> **Work request**
Only the lines from the line that contains "Where should I" through the final line of the entries below belong in your answer, copied exactly and without pictures.

> **Supplied material**

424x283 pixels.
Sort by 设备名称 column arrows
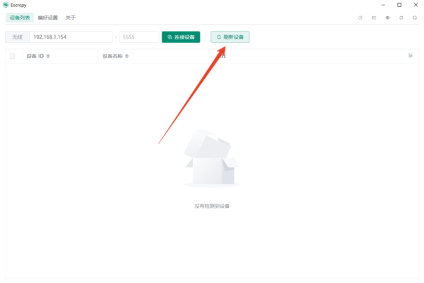127,56
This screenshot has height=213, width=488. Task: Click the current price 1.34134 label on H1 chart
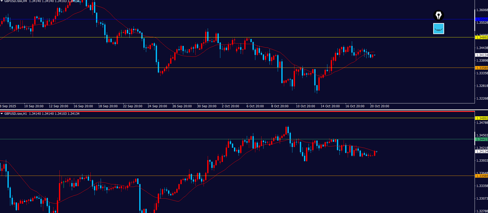(481, 152)
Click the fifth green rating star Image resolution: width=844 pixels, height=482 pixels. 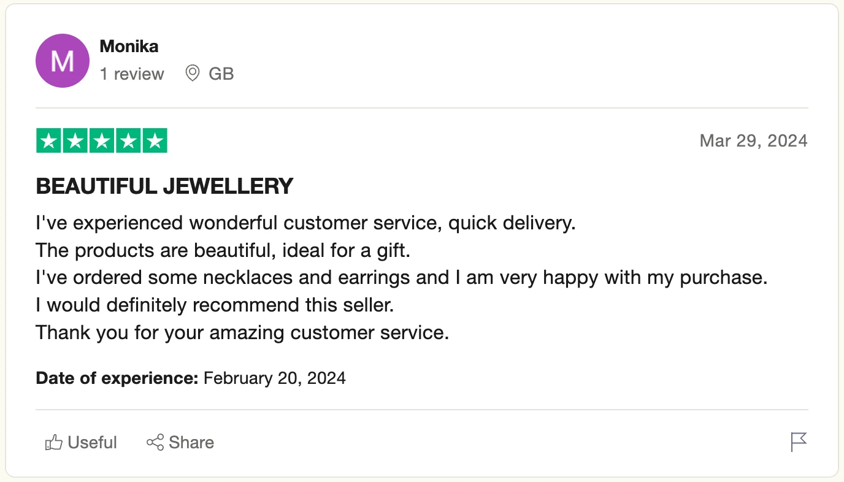point(155,141)
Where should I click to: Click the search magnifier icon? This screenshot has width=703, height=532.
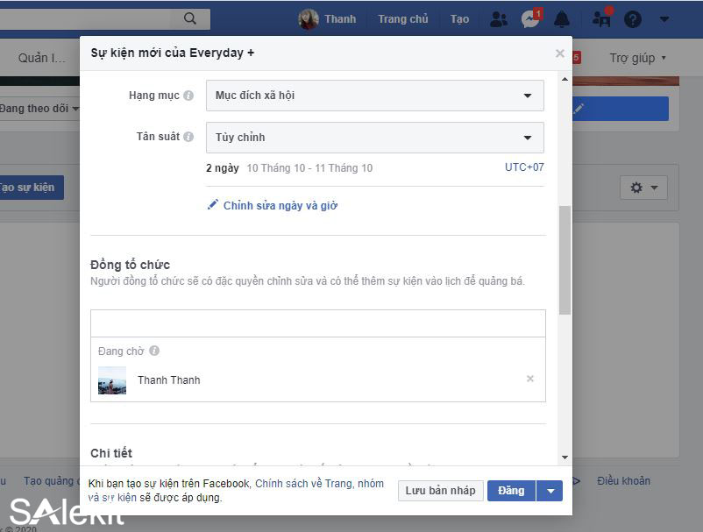click(x=189, y=18)
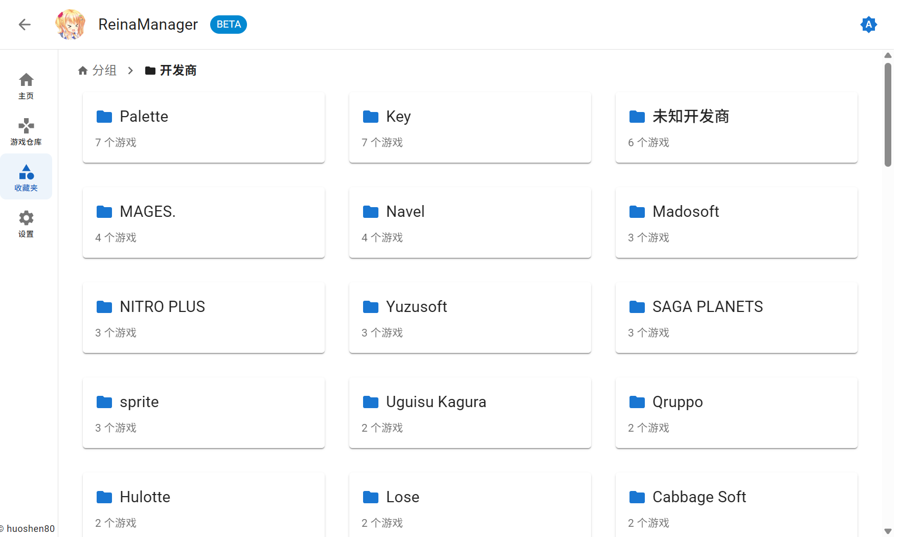Open the language translate icon

point(868,25)
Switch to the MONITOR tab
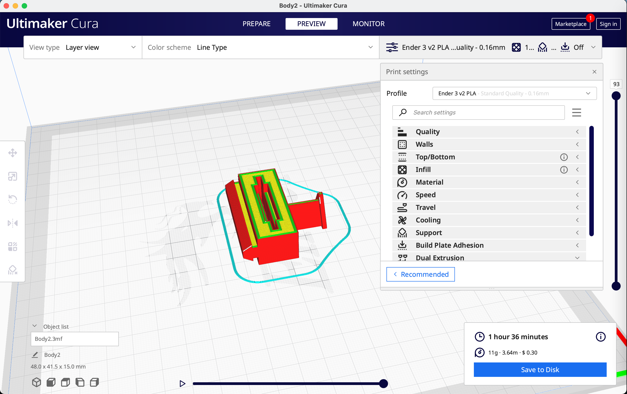 pos(368,24)
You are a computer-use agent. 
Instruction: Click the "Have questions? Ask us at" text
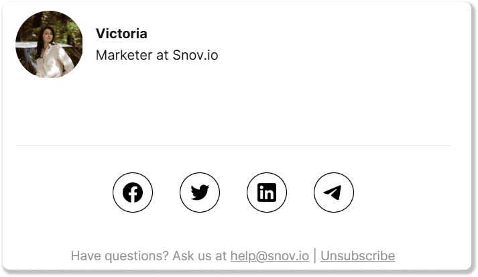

> **Expected answer**
Where should I click to: Click the search magnifier icon? This screenshot has width=703, height=532.
click(x=189, y=18)
Open the language translate icon

point(868,25)
Switch to the MONITOR tab
 pos(368,24)
You are a computer-use agent. 
Instruction: Click the "Have questions? Ask us at" text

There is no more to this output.